Collect every line in the rows below that contains the string "height". Case counts.

■ Given entries:
◇ ◇ ◇ ◇

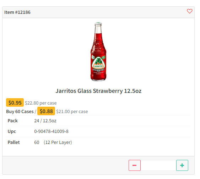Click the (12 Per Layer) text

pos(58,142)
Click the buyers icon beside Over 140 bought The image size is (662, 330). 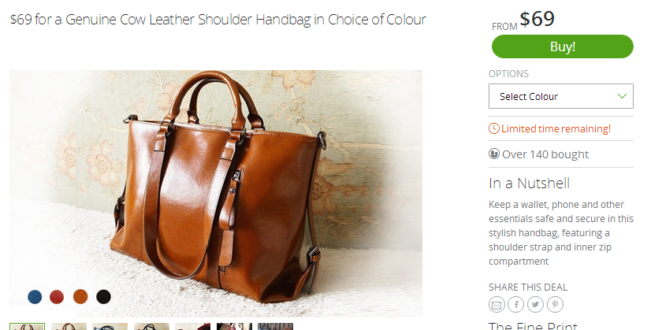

◇ ◇ ◇ ◇

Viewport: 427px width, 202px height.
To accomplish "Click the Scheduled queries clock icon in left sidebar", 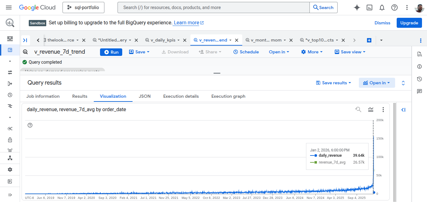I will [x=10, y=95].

◇ ◇ ◇ ◇

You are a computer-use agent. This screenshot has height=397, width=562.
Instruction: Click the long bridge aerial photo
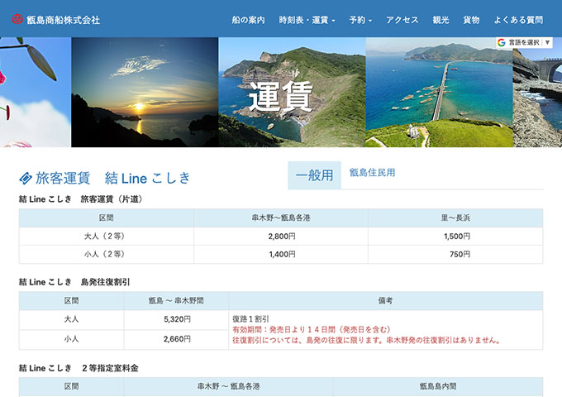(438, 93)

◇ ◇ ◇ ◇

■ Solved problem:
Viewport: 427px width, 202px height.
You are a computer-use agent. This screenshot has height=397, width=562.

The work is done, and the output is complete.